Friday, March 11, 2011

6th Grade Math

I was watching a video from TED this week from the Bill Gates’ TED conference on education that featured a guy I had never heard of -- Salmon Khan.

Salman Khan is the founder and faculty of the Khan Academy (www.khanacademy.org)-- a not-for-profit organization with the mission of providing a free world-class education to anyone, anywhere. It now consists of self-paced software and, with over 1 million unique students per month, the most-used educational video repository on the Internet (over 30 million lessons delivered to-date). All 2000+ video tutorials, covering everything from basic addition to advanced calculus, physics, chemistry and biology, have been made by Salman.

Prior to the Khan Academy, Salman was a senior analyst at a hedge fund and had also worked in technology and venture capital. He holds an MBA from Harvard Business School, an M.Eng and B.S. in electrical engineering and computer science from MIT, and a B.S. in mathematics from MIT.

Remember this guy. I think a lot of people are going to be talking about him after this TED talk.

Khan’s “pioneering” idea is to use technology to humanize the classroom and help students learned at their own pace. Especially math.

It brought back memories of 6th grade math for me. Sixth grade was the only year I ever liked math. My teacher was Sr. Katherine, a School Sister of Notre Dame, who was fairly young. I went to school in the 60’s and early 70’s. Programmed, individualized learning was all the rage. In 6th grade we learned many things but the big things we were supposed to master were fractions and decimals/percentages. And I did! I’m still fairly good at fractions and percentages and it is all due to 6th grade math.

We had 42 kids in our classroom. I don’t mean we had 42 kids in my class; we had about 84 kids in my class. The class was divided into two classrooms and we had 42 kids to a room every year I was in grade school – from 1st grade through 8th grade.

42 kids in a classroom is really not conducive to instruction. It helped that we had nuns who ruled with an iron fist but even nuns couldn’t create extra minutes in an hour.

Sr. Katherine, like other teachers, tried to work around this problem by setting up programmed learning so that kids learned how to teach themselves and she could spend her time with kids who needed extra help. She set up a system where we learned “packets” of information. (She didn’t make it up, packets were used a lot back then.)

In class the student would worked through a packet by herself. The student had background/explanatory readings, exercises, and a test to take. You practiced until you were ready to take the test. If you passed, you moved on to the next packet. If you didn’t, you had additional packet material you worked through. You couldn’t move on to the next packet until you mastered the packet your were working on and had a grade that showed mastery. If you failed a packet more than twice you had to go to “class” which was over in one side of the classroom and involved Sr.

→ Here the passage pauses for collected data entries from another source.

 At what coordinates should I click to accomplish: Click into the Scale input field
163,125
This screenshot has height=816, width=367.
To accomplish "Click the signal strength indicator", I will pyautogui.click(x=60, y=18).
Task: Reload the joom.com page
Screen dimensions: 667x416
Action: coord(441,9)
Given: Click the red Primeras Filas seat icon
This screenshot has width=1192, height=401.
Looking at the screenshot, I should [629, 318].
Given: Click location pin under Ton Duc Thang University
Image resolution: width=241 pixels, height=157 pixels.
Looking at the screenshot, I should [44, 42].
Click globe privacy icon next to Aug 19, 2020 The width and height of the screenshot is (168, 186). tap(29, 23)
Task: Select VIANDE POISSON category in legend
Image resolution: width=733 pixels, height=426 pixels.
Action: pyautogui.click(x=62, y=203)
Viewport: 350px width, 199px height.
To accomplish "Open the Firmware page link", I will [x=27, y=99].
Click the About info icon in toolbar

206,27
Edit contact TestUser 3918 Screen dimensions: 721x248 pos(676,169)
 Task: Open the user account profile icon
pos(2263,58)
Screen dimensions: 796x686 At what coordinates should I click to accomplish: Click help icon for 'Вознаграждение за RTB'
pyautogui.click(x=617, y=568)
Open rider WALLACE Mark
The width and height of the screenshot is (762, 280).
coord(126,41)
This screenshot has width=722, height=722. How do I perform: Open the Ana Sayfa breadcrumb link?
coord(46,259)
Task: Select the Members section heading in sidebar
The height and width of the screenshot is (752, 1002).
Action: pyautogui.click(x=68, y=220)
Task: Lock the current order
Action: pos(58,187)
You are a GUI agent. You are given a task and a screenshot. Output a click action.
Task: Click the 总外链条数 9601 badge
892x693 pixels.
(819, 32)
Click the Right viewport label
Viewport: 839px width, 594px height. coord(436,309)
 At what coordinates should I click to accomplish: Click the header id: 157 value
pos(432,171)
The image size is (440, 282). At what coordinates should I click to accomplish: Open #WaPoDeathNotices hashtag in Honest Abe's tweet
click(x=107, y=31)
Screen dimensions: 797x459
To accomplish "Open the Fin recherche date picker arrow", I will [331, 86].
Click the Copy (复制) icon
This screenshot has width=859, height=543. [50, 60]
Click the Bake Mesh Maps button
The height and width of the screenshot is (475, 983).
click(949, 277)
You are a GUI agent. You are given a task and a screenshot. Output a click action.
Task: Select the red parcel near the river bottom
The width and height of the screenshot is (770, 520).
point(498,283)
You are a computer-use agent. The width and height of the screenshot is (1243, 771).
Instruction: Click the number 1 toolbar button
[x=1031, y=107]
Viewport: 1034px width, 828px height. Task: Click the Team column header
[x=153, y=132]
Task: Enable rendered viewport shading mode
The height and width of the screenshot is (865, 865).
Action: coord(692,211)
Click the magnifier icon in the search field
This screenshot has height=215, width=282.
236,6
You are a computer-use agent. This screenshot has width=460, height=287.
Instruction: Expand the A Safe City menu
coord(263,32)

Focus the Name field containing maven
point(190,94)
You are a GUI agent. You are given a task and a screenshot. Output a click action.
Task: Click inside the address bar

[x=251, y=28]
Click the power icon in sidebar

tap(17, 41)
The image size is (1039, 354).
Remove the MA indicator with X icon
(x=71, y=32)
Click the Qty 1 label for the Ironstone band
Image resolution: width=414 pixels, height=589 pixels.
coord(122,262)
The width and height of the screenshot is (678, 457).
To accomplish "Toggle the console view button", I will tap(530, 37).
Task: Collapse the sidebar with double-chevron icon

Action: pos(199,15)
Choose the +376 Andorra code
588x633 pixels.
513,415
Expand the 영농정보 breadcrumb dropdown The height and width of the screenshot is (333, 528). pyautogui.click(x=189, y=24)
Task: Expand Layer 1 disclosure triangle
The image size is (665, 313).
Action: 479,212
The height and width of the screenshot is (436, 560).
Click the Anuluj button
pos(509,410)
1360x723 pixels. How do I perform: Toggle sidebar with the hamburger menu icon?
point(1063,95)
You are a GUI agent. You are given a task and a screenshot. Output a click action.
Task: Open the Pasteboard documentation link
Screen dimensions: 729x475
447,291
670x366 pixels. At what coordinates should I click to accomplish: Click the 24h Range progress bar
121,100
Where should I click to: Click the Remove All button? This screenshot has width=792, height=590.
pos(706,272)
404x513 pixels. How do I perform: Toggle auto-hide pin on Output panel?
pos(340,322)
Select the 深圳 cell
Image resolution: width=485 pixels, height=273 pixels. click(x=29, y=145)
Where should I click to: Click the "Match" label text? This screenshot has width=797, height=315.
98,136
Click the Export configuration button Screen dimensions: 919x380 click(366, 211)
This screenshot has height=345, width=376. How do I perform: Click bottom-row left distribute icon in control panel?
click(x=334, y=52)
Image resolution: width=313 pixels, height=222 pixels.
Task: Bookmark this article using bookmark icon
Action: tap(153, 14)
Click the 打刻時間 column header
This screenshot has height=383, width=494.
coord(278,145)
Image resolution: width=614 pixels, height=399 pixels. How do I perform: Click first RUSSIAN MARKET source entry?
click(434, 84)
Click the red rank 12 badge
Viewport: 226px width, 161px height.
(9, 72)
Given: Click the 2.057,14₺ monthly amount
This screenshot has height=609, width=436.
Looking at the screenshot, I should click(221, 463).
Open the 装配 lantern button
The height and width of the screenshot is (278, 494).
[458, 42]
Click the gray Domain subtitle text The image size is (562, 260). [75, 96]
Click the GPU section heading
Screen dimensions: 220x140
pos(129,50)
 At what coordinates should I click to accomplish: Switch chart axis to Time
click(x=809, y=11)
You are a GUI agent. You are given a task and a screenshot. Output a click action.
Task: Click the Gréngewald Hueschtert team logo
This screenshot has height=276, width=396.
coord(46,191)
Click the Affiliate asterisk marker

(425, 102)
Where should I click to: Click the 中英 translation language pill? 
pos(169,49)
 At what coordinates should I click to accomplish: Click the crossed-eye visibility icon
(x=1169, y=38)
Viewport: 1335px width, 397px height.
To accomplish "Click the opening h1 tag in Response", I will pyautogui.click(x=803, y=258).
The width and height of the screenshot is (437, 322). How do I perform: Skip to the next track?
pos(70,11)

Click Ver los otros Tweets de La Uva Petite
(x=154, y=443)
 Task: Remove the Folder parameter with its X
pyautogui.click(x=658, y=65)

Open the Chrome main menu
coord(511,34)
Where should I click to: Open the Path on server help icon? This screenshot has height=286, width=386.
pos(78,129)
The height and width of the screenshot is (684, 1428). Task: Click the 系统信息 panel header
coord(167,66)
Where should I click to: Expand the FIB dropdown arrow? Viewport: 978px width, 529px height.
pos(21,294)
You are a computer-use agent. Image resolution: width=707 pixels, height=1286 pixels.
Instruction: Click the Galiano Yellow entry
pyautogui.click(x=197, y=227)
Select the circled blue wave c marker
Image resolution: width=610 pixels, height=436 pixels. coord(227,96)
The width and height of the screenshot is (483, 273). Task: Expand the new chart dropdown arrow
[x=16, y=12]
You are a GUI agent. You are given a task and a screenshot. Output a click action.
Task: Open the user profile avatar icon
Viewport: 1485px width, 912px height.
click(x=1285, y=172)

Katherine going over the material with you and other students who were working at your pace.

It was great. I’m a self-motivator and I could go over things until I learned them and then take the test. I really nailed fractions and percents. That was the only time in my life I ever liked taking math because it was the only time I felt like I really learned what I was supposed to learn AND there was no one looking over my shoulder judging me on how fast or how slow I was learning it.

I even used to stay after school a few days a week and work on packets. Sr. Katherine, being a nun, had no life of her own. She lived in the convent across the street and of course she could work in the classroom until 4:30 every day so kids who needed extra help or who had detention could be there with her. That was the year my mom was in the hospital for a while and I didn’t like to go home anyway. So I voluntarily stayed after school a lot, either for sports practice or to practice math.

By the way, if you were a kid who needed extra help it didn’t mean you were slow. It meant you had simply reached a point where you could no longer teach it to yourself – it might mean you were far in advance of the rest of the class. So it was a unifying experience for our class because at any given time there were kids working together after school who learned at entirely different paces.

In 7th grade I arrived to find that Sr. Katherine had been transferred to another school. We were back to learning math the same old way. I was back to not liking math.

Watching Khan’s video, which features 5th graders, I was reminded of 6th grade. He has basically come up with a computerized version of Sr. Katherine’s class. Good for him! It sounds exciting to me. A global, one world classroom. Not a student-to-teacher ratio but a student-to-valuable-teacher-time ratio. A great blend of computer technology and real human contact.